El payaso “Cuchara” ha fallecido
Carlos Emilio Gajardo Tapia “Cuchara”, el legendario payaso chileno, ha fallecido a los 79 años de edad.
Biografía
Carlos fue bautizado artísticamente como “Cuchara” por obra y gracia de su abuelo Martín Tapia Pérez, propietario del Circo Real Arias, trapecista y payaso conocido como “Piturrito”. Debutó a temprana edad, el día que “Moñono”, la estrella del circo de su abuelo, se negó a actuar.
En una de las rutinas “Piturrito” reunía a la decena de payasos en el centro de la pista y pasaba lista como suele hacerse en las escuelas. Llegado el momento de decir el nombre de su nieto se quedó un momento en blanco sin saber cómo llamarle. Espontáneamente le bautizó artísticamente como “Cucharilla”, por ser un niño muy revoltoso, que nunca se estaba quieto, inspirándose en la imagen de una cuchara que gira velozmente alrededor del vaso cuando mezcla el café con la leche. Casualidad o no, Julio (hermano de Martín), era ya por aquel entonces conocido en Brasil como el payaso “Cucharita”.
“Cuchara” creó en 1966 un dúo de payasos con “Chirola” (Eduardo González) haciendo una gira por el norte y el sur de Chile con el circo de Raúl Quirós, quien durante este tiempo utilizó para publicitarlo el nombre de Circo Bremen e incluso se atrevió a llamarlo Circo Ataide, cambiando una la i por la y del original, para aprovecharse de la fama del famoso circo mexicano.
Posteriormente ambos hicieron una gira por Perú con el Circo Egred Hermanos. En 1969 fueron reclutados para trabajar en el programa televisivo Teleminimundo, junto a “Copucha” (Jorge Domínguez Aguilera), quien era cuñado de “Cuchara”.
Durante casi seis años consecutivos actuaron a diario en Éxito, programa animado por el José Alfredo Fuentes más conocido como el “Pollo Fuentes”. La necesidad de presentar nuevas parodias hizo que versionaran todas las entradas clásicas así como cuentos infantiles, creando sus propias entradas basadas en la observación del comportamiento de los niños.

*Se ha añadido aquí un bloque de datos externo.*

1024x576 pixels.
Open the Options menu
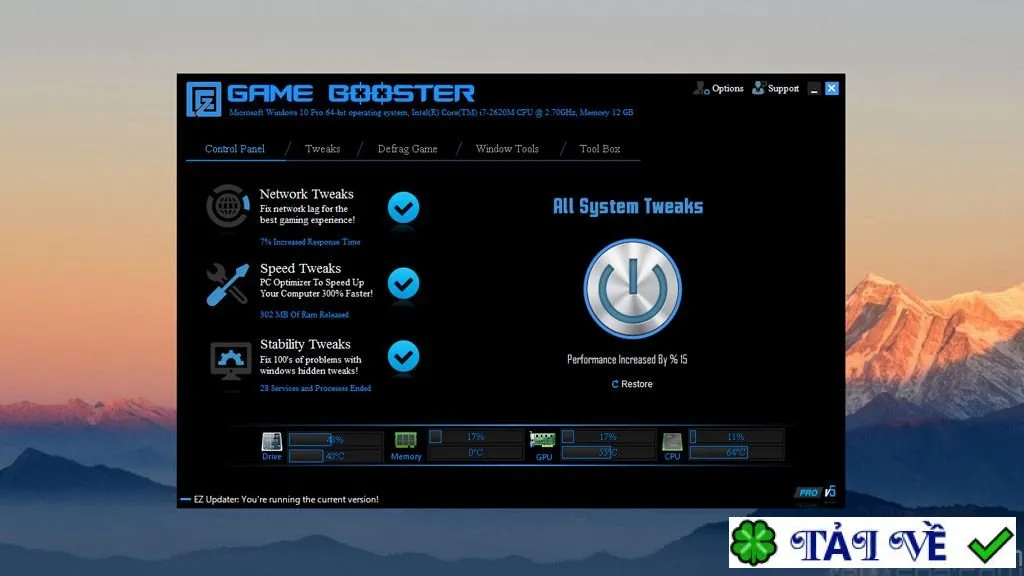(718, 88)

La creatividad del trío posibilitaba la improvisación: sabían cómo empezaban y acababan una parodia, pero desconocían lo que sucedería en el desarrollo de la misma.

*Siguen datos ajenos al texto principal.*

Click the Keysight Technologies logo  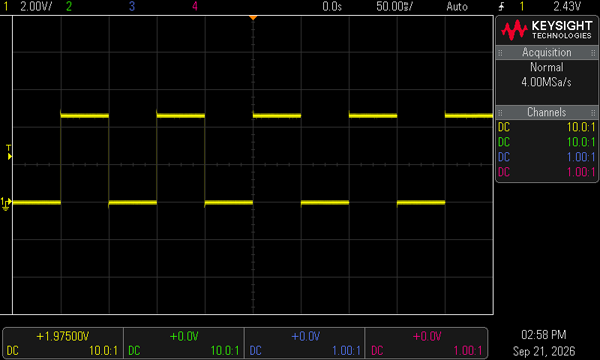tap(547, 30)
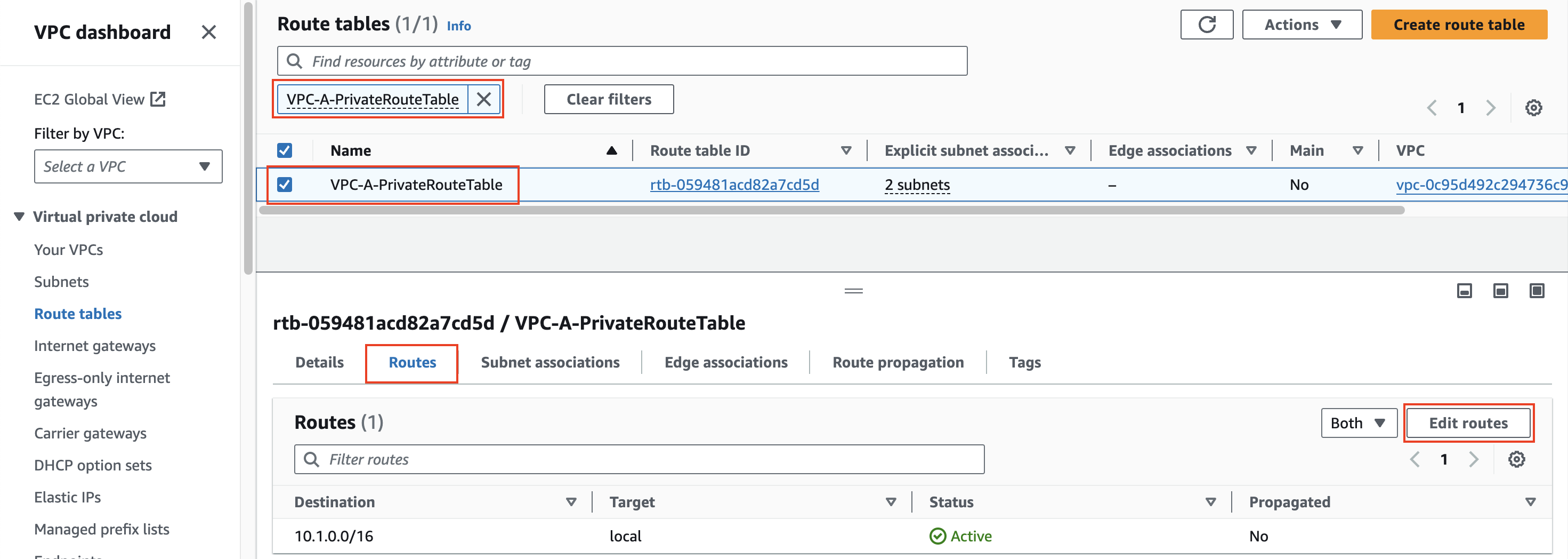Open route tables preferences gear
This screenshot has height=559, width=1568.
(x=1533, y=108)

Con el paso de los años los programas infantiles fueron desapareciendo: su humor blanco, familiar y educativo dejó de estar al uso en televisión. Les propusieron adaptarse a los nuevos tiempos pero no aceptaron cambiar la esencia de su comicidad, negándose a darle tintes picantes y morbosos.

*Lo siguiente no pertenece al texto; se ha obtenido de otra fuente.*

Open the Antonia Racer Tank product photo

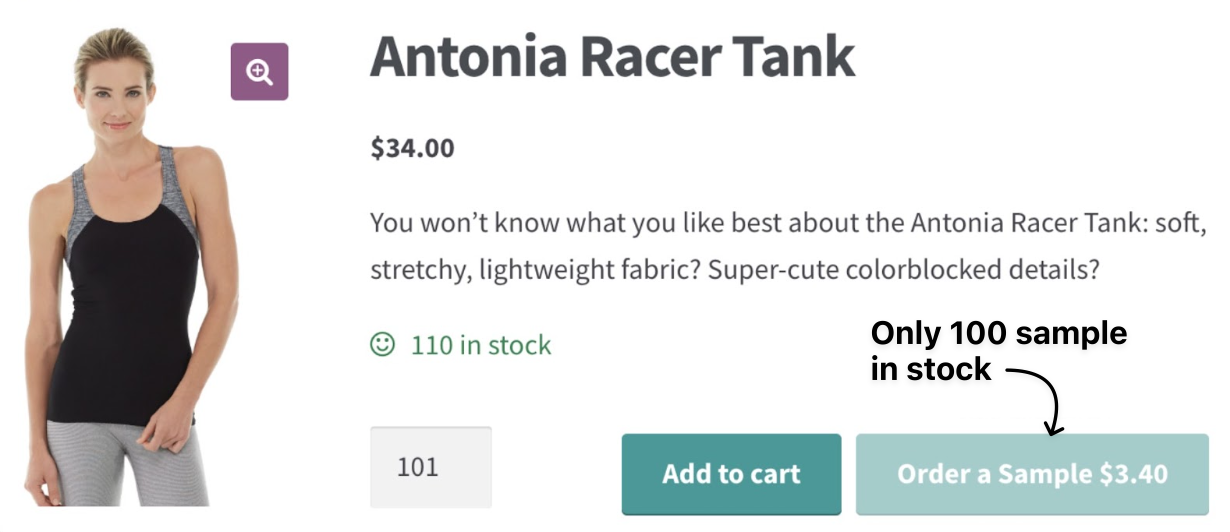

Esta causa, unida al hecho de que los circos chilenos contarán con poco presupuesto para contratar atracciones ajenas a la familia, hizo que Chirola emigrara, en 2001, a Quart (Girona), donde residía su hermana. Esta circunstancia no comportó el final del grupo. Copucha y Cuchara siguieron sembrando sonrisas y cuando Chirola regresaba a Chile el trío se juntaba para volver a actuar.
Mi agradecimiento para “Chirola” que en estos momentos tan dolorosos para él ha encontrado un momento para ayudarme a escribir este texto.